Question 1: During our chat with you earlier in the year. You where on the cusp of launching Season 1 of The School of Design. How is that going, how are plans processing into 2021 and how has the uptake been since you launched?

The launch is going well. Rather than a single day – BOOM! – launch, I’ve adopted a rolling launch. I’ve had a lot of signups, which is great.

I ran a product-focused course (Sell While You Sleep) from September–December and that went really well. I’m also running a Design Your Future course in January, for anyone that wants to embark on 2021 with a clear mission.

I’ve also flipped the business model. Before I was selling courses, now I’m selling memberships. If you sign up as a member you get access to a full year of courses:


I’m pleased with how that’s going, it’s also shifted the emphasis towards a more community-focused platform, which fits my mission to teach as many people as possible.

Question 2:

Tell us what you think about ‘No Code’ and Communities as we run into 2021. Personally I’m a huge fan of ‘No Code’ solutions. The faster you can prototype the better. If Santa only brought ‘No Code’ tools. What would he bring you.


I’m a huge fan of #nocode tools and I’m already building them in to what I teach.

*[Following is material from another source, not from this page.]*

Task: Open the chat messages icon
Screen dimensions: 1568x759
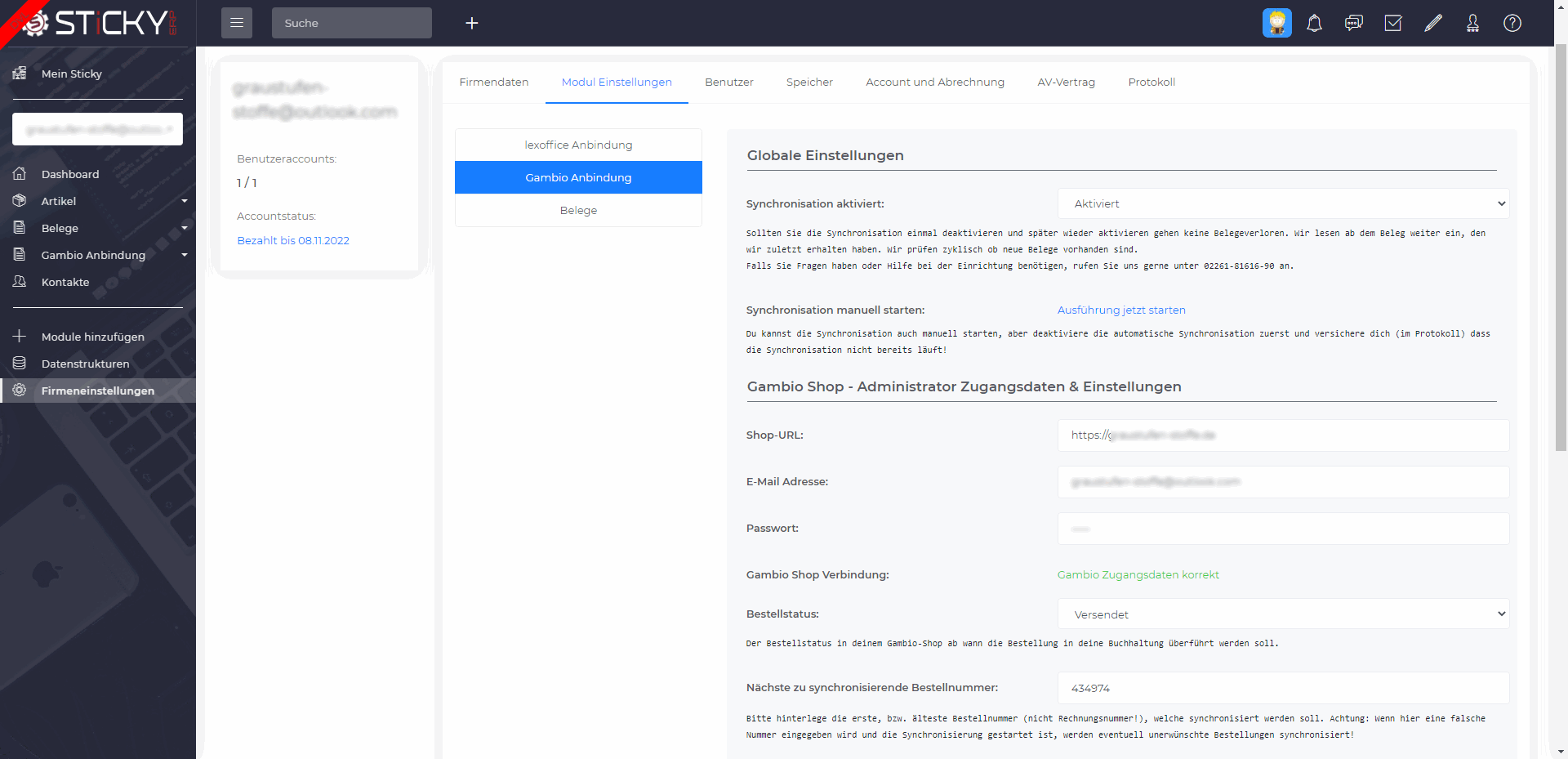Action: tap(1353, 23)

I’ve been exploring how #nocode tools can fit into a startup-focused workflow and I’ve started to develop some courses around that. That’s garnered a lot of interest and I’m now working with some partners, including Durham University, to teach these startup flows.

I’m looking forward to more #nocode magic over Christmas so hopefully Santa brings that.


Question 3:

I know you’ve literally just seen the movie Tenet, what did you think of it? Seriously. Let’s get meta. What inspiration can you bring from the movie Tenet and out into the design world in 2021 and what books should a designer read over the winter months and into the new year?

Great question! ‘Tenet’ was… interesting (but in a good way!). It reminded me of ‘Inception’, in the sense that it will repay multiple viewings.

Making a leap… When we build – whatever it is we build – how do we build for the longer term? How do we wrap out products and services in ‘layers of delight’ that repay repeated use? Seriously, I think that’s an important question.

We live with products often for years at a time. As designers and builders, we need to build engaging experiences that unfold over time.

As for reading, this Christmas I’m reading a great deal as I build The School of Design’s Required Reading list.
I’d recommend anything on that list:


Check back over Christmas and the new year, I’m adding books as I finish them (and my new job involves a lot of reading!).

Chris titled the talk of the night ‘Everything is a Prototype’ and brought some live thought into his presentation, talking, teaching and sharing his story with our zoom room. I’ve taken the time to note some key quotes and embedded a few videos below. For more information on Chris, what our full video on YouTube and follow Mr Murphy (Or Chris if you’d prefer) @fehler on twitter.

Designing Education like a Product.

One of the other things i think is interesting from a university perspective but for just from a business perspective is speed to feedback. In a university we would get a course agreed like designing a product. When we design a product we spend a lot of time building it and then we usually stick with that product for five years until we redesigned the next version of that thing. Just from a product design point of view that’s absolutely bonkers. What we should be doing is we should be building something testing it and changing it the next year. So if something doesn’t work and if it has some issues then we’ll abandon that and we’ll move to something different.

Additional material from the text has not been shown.